Here are very succinct definitions of each CRISP-DM component, courtesy of Wikipedia.2
This initial phase focuses on understanding the project objectives and requirements from a business perspective, and then converting this knowledge into a data mining problem definition, and a preliminary plan designed to achieve the objectives.
The data understanding phase starts with an initial data collection and proceeds with activities in order to get familiar with the data, to identify data quality problems, to discover first insights into the data, or to detect interesting subsets to form hypotheses for hidden information.
The data preparation phase covers all activities to construct the final dataset (data that will be fed into the modeling tool(s)) from the initial raw data. Data preparation tasks are likely to be performed multiple times, and not in any prescribed order. Tasks include table, record, and attribute selection as well as transformation and cleaning of data for modeling tools.
In this phase, various modeling techniques are selected and applied, and their parameters are calibrated to optimal values. Typically, there are several techniques for the same data mining problem type. Some techniques have specific requirements on the form of data. Therefore, stepping back to the data preparation phase is often needed.
At this stage in the project you have built a model (or models) that appears to have high quality, from a data analysis perspective. Before proceeding to final deployment of the model, it is important to more thoroughly evaluate the model, and review the steps executed to construct the model, to be certain it properly achieves the business objectives. A key objective is to determine if there is some important business issue that has not been sufficiently considered. At the end of this phase, a decision on the use of the data mining results should be reached.

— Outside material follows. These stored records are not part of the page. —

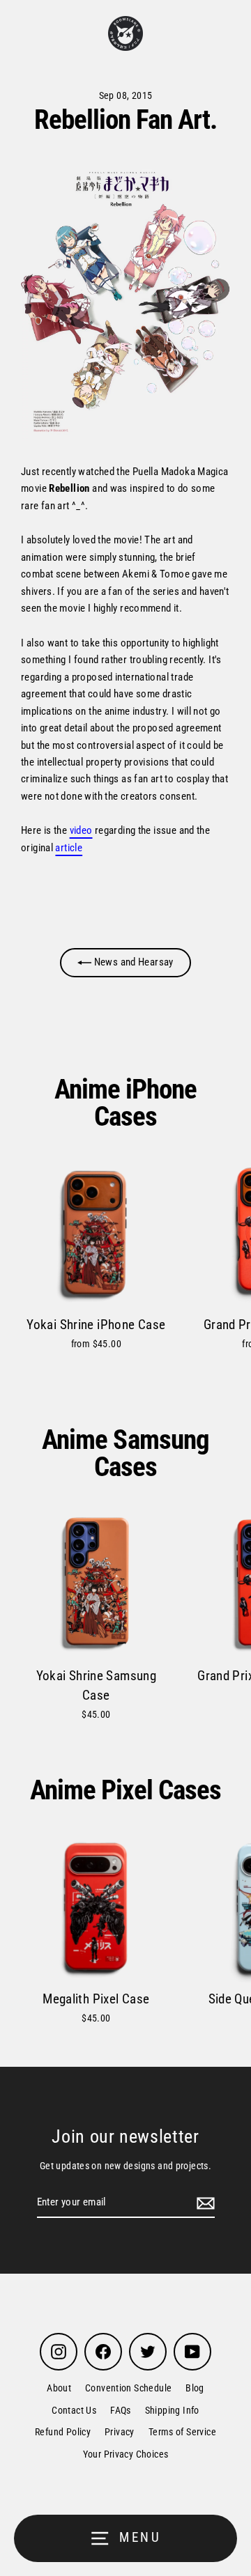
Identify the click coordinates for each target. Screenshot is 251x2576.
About (59, 2387)
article (68, 847)
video (81, 830)
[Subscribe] (203, 2202)
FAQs (120, 2410)
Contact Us (74, 2410)
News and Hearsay (132, 962)
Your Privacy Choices (126, 2454)
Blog (194, 2387)
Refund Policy (63, 2431)
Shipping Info (172, 2410)
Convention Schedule (128, 2387)
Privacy (120, 2431)
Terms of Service (182, 2431)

Creation of the model is generally not the end of the project. Even if the purpose of the model is to increase knowledge of the data, the knowledge gained will need to be organized and presented in a way that the customer can use it. Depending on the requirements, the deployment phase can be as simple as generating a report or as complex as implementing a repeatable data scoring (e.g. segment allocation) or data mining process. In many cases it will be the customer, not the data analyst, who will carry out the deployment steps. Even if the analyst deploys the model it is important for the customer to understand up front the actions which will need to be carried out in order to actually make use of the created models.

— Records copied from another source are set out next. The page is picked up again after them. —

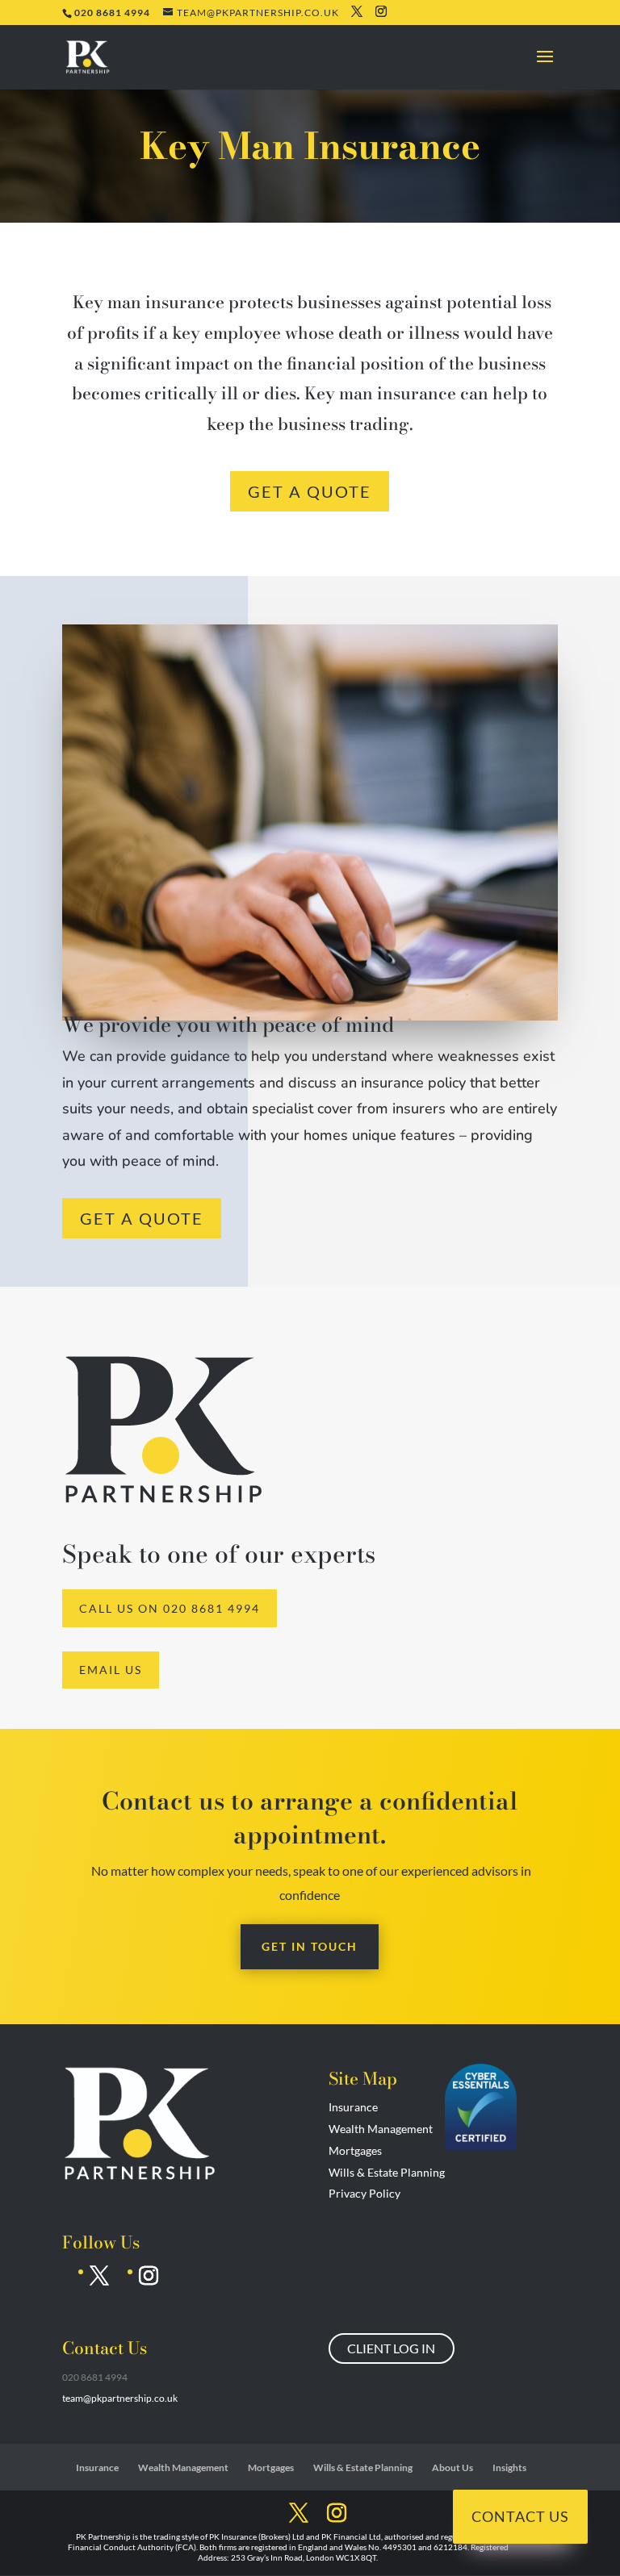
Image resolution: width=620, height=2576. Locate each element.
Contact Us (520, 2516)
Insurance (353, 2107)
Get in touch (310, 1946)
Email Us (110, 1669)
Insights (509, 2467)
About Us (452, 2467)
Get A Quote (309, 491)
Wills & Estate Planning (387, 2172)
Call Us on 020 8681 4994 (169, 1608)
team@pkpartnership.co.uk (120, 2398)
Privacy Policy (364, 2193)
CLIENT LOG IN (391, 2348)
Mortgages (355, 2150)
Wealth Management (381, 2129)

Bravo! Properly understood, analytics is not just cross tabs, visualization or programming, or even fancy statistical techniques. It is a process intended to enhance decision-making. The first step listed above, Business Understanding, is often the most demanding and, along with Data Understanding and Data Preparation, can absorb the bulk of a project’s time and energy. CRISP-DM was not developed specifically for marketing research but is applicable to our business and drives home the point that analytics is a multifaceted, iterative process which involves more than narrow technical skills…or the ability to use a mouse. Serious errors can occur anywhere, anytime and even simple mistakes can have important consequences.
So, the next time someone even suggests that analytics is easy, I’d advise you to be on guard. It just ain’t so.

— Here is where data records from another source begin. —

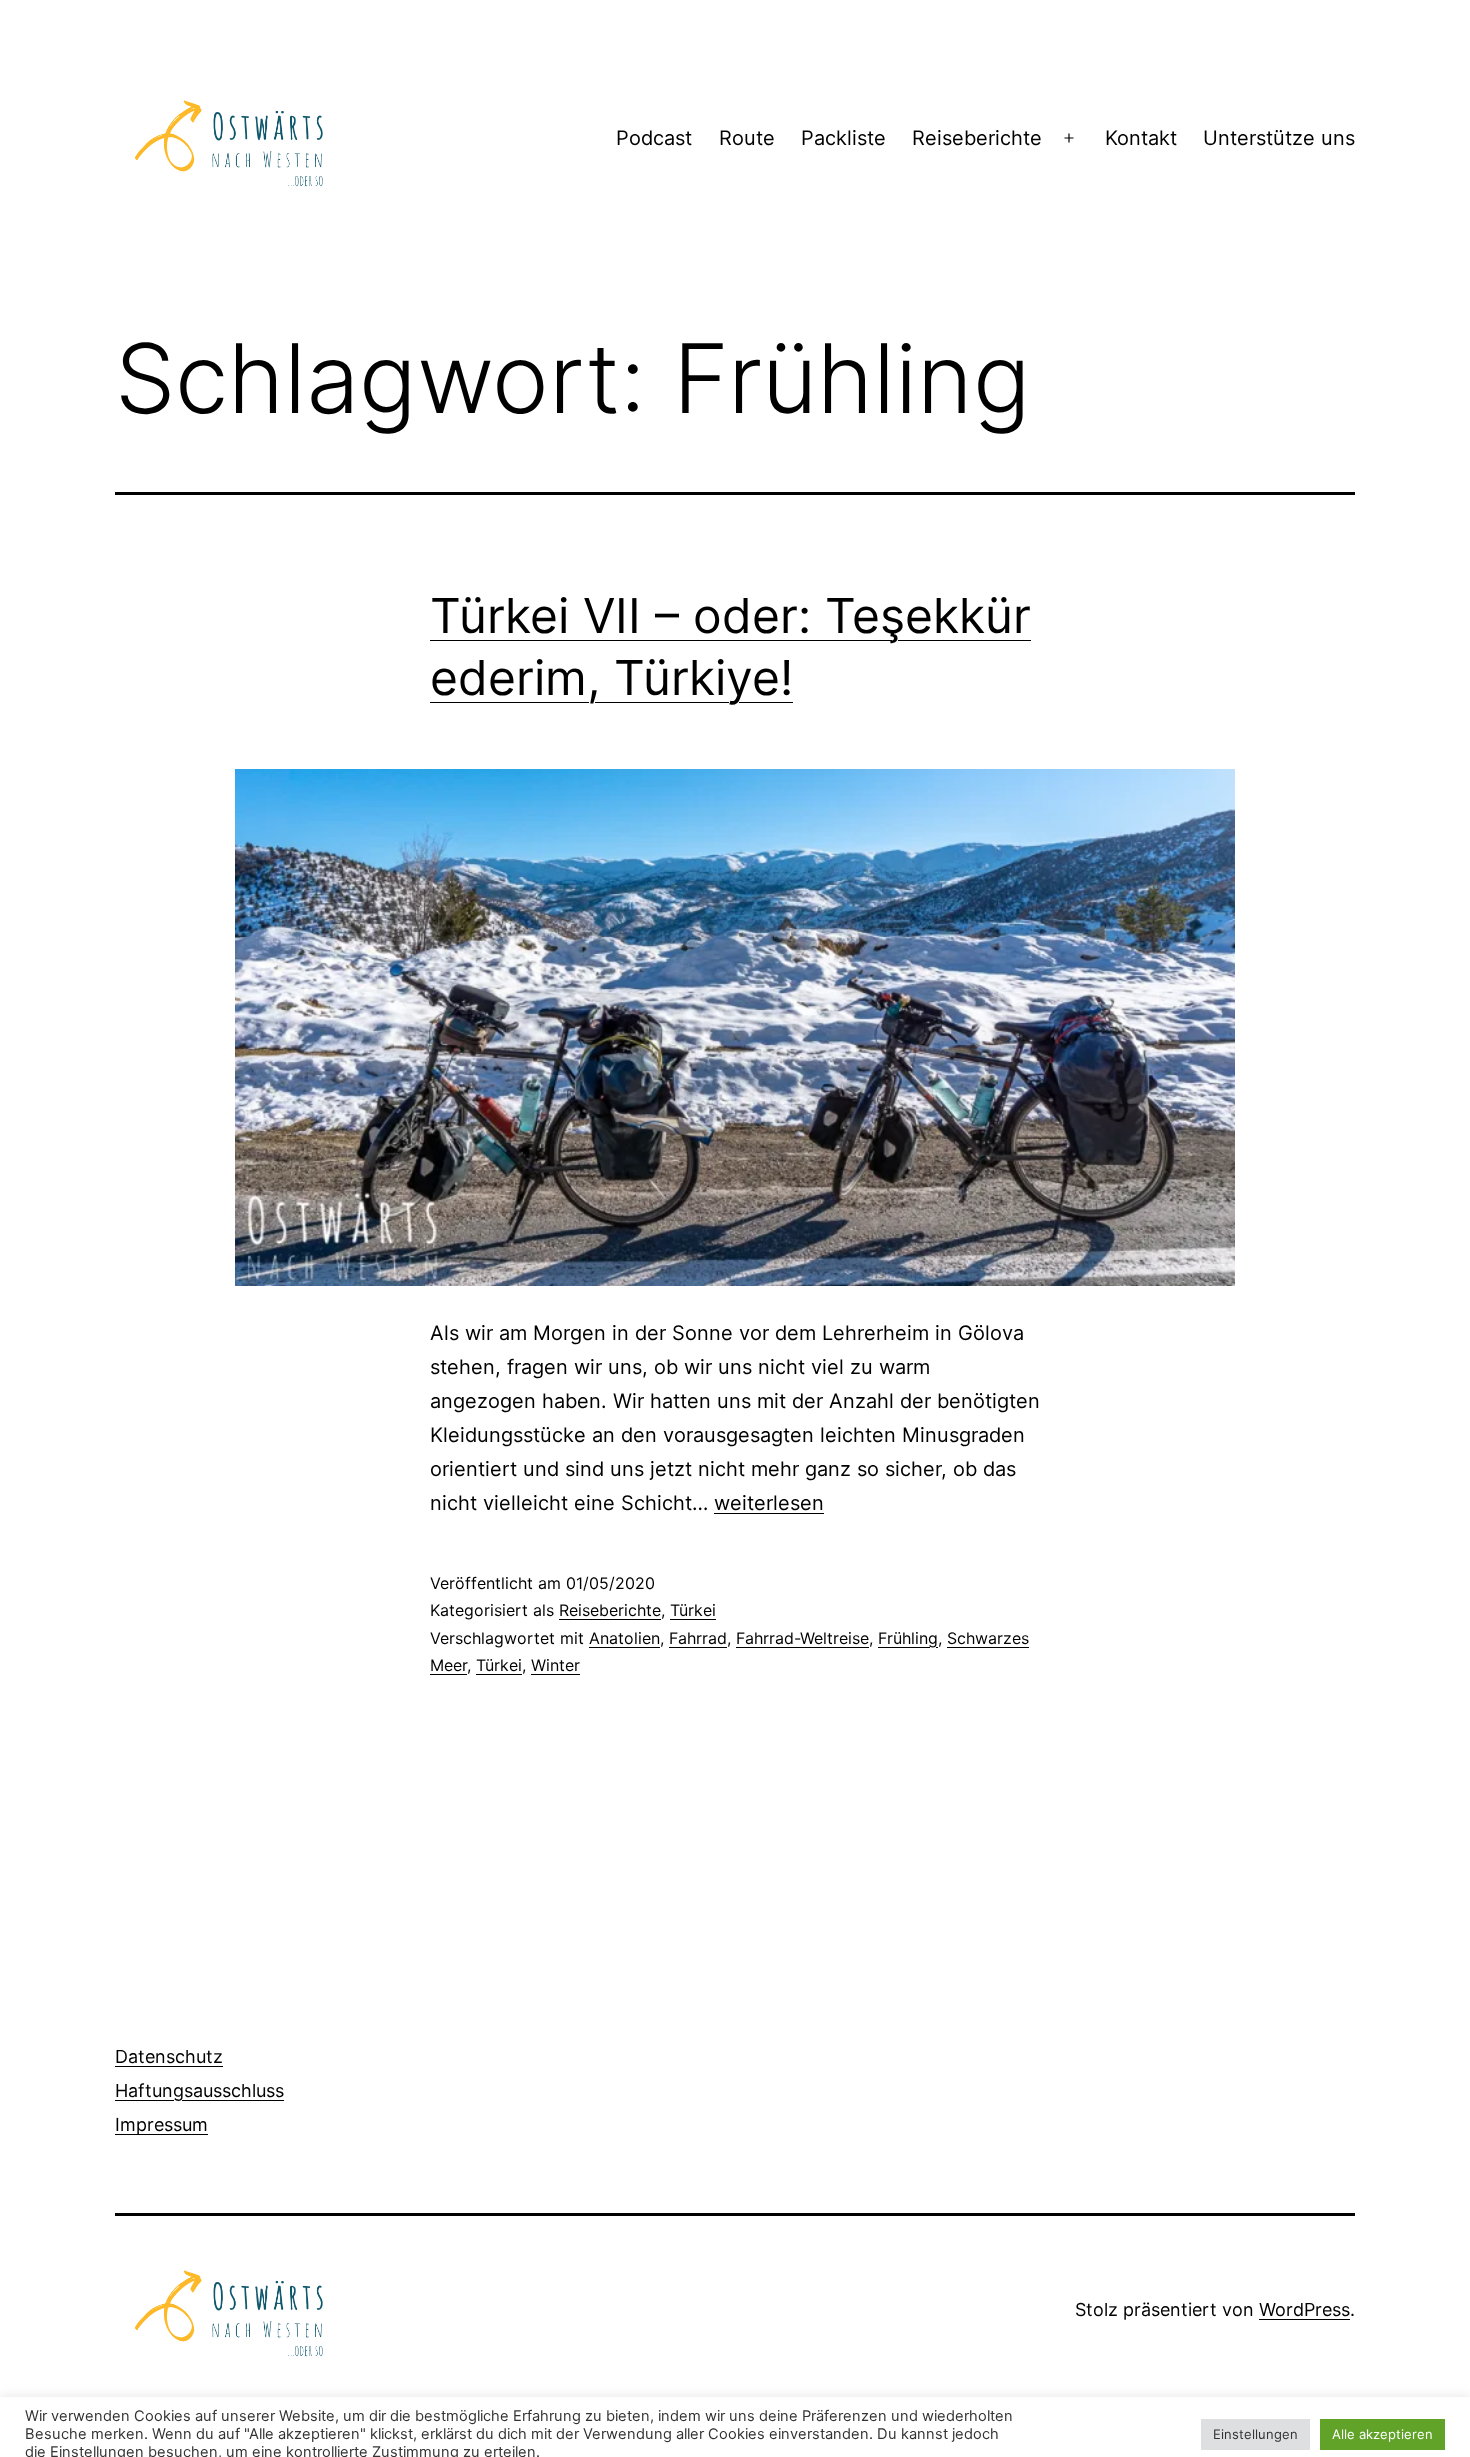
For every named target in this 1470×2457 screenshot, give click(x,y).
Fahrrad (698, 1638)
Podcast (654, 138)
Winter (555, 1665)
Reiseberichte (977, 138)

1 Some other reactions I have come across are that analytics is “too complicated,” or that isn’t needed or that it doesn’t work.
2 For a brief summary of CRISP-DM see Wikipedia: http://en.wikipedia.org/wiki/Cross_Industry_Standard_Process_for_Data_Mining. For a more in-depth look, see Data Mining Techniques: For Marketing, Sales, and Customer Relationship Management (Linoff and Berry), a popular, non-technical introduction to Data Mining and Predictive Analytics.